- WORK ITEM:
In the records below, how many lines hold the word "will"? Give only the number.

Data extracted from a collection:

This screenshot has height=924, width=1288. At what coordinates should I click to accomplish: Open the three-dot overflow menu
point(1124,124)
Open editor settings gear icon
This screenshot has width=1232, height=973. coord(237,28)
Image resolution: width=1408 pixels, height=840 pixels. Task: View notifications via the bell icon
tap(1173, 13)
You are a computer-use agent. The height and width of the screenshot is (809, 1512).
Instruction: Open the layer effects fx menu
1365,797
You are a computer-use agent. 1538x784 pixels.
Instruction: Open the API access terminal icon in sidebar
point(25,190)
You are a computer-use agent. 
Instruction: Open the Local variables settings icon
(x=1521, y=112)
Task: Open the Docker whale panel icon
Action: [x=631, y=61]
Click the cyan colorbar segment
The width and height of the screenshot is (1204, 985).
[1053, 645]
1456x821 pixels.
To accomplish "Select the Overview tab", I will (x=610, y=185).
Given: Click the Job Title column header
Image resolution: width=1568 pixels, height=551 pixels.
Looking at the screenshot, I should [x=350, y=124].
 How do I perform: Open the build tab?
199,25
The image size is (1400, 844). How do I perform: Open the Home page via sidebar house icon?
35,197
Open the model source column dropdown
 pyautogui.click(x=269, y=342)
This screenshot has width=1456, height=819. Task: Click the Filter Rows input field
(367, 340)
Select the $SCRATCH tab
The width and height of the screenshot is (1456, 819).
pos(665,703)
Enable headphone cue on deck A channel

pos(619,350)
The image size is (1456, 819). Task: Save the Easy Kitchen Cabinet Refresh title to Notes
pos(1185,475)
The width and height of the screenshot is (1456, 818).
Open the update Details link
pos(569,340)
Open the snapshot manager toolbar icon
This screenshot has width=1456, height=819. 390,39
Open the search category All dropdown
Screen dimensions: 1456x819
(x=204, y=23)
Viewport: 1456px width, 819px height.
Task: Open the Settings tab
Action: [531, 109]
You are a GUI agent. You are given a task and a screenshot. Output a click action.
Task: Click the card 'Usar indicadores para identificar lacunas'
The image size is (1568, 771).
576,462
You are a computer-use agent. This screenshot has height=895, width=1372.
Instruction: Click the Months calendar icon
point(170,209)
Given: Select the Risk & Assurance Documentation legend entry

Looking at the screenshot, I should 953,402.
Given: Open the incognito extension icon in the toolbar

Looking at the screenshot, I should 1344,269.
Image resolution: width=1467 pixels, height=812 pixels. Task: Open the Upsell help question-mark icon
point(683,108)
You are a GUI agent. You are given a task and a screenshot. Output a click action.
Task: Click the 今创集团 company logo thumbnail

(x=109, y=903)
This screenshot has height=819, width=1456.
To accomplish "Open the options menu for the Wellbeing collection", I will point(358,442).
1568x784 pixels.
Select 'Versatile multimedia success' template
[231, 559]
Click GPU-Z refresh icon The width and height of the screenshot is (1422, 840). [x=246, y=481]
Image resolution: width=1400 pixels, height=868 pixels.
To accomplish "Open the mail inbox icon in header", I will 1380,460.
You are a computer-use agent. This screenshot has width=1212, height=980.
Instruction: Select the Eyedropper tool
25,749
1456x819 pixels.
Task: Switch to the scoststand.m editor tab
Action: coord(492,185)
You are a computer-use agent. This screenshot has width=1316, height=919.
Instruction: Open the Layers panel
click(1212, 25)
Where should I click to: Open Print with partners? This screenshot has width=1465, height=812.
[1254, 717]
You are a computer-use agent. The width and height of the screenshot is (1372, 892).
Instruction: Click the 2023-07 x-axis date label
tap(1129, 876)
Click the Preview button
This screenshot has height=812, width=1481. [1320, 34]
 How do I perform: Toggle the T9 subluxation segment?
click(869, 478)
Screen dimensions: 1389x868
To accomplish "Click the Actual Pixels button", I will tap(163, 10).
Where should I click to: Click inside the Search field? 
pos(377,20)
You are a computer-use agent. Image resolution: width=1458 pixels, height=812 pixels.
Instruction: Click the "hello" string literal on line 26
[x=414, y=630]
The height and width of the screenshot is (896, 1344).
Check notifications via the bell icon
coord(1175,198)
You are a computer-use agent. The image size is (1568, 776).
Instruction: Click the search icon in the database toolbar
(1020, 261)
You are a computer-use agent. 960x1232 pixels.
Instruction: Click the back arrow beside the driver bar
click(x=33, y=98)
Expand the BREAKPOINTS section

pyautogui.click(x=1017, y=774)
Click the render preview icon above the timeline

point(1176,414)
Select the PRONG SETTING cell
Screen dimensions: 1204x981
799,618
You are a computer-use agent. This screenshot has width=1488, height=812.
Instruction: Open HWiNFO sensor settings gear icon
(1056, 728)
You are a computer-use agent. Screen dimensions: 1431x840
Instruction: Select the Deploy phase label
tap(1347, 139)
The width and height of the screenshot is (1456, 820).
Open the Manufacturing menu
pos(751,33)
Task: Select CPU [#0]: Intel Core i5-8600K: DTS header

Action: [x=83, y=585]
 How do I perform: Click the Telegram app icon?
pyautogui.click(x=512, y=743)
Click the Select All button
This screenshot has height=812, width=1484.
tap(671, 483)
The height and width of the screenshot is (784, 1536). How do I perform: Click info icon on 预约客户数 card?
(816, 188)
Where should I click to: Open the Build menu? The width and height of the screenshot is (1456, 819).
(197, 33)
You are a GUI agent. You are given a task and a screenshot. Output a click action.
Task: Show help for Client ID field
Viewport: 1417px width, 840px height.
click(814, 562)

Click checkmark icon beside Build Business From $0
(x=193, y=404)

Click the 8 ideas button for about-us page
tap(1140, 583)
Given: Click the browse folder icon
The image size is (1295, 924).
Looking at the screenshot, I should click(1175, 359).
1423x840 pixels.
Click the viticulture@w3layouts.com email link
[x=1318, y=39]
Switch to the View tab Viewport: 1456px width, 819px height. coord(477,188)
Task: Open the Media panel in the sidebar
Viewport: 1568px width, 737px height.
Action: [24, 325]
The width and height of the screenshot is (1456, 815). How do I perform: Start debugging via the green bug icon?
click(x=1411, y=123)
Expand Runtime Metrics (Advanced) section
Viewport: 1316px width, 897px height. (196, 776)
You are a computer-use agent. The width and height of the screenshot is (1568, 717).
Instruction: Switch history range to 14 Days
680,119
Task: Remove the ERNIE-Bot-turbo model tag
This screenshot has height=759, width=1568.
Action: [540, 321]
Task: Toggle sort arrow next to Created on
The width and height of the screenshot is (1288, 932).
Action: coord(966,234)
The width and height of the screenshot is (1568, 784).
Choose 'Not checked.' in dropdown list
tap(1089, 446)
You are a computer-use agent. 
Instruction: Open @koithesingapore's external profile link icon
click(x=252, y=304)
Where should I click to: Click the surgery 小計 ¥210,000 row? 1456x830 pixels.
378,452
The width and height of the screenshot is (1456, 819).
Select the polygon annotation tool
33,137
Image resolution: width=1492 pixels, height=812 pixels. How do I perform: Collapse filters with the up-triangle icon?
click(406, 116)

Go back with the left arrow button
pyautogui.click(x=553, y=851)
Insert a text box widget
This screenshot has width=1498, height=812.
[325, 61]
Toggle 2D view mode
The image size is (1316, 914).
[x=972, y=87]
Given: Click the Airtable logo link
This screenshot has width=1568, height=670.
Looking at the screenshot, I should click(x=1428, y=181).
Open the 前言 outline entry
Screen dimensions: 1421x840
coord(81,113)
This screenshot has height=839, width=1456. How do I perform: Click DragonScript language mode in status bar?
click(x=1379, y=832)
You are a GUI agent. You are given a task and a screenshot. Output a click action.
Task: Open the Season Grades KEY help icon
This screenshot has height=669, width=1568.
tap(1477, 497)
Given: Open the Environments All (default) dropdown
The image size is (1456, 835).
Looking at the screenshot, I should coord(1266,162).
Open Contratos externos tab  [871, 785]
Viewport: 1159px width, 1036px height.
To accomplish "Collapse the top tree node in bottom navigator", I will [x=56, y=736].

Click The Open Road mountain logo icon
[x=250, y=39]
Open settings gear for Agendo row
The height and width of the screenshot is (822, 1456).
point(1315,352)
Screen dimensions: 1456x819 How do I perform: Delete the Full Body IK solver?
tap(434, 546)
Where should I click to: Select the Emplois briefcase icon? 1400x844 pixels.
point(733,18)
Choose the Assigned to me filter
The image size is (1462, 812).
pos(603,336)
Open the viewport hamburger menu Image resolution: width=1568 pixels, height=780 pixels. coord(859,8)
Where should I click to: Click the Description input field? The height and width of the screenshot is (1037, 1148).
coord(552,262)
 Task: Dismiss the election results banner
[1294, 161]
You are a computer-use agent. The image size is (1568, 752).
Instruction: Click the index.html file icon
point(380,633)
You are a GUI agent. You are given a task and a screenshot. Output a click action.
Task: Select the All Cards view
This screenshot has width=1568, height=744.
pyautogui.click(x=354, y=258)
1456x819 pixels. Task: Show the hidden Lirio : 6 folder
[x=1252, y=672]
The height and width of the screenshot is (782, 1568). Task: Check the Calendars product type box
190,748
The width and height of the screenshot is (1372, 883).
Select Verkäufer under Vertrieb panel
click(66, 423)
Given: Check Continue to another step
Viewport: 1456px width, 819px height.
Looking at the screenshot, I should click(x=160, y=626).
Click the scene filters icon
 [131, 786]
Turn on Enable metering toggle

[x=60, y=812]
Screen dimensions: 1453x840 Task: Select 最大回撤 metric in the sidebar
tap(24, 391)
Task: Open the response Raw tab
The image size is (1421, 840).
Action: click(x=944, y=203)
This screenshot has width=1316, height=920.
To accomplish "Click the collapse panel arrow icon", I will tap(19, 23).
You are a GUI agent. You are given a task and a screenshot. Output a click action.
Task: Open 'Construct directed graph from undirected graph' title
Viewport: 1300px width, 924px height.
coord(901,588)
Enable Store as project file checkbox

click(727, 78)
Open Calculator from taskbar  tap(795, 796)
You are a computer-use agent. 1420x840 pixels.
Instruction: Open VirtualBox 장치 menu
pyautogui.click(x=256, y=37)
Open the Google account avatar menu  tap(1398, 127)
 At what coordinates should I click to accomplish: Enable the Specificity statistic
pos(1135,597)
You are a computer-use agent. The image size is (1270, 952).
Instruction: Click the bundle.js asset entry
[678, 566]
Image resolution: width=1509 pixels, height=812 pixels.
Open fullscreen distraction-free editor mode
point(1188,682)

- EXERCISE SOLUTION:
6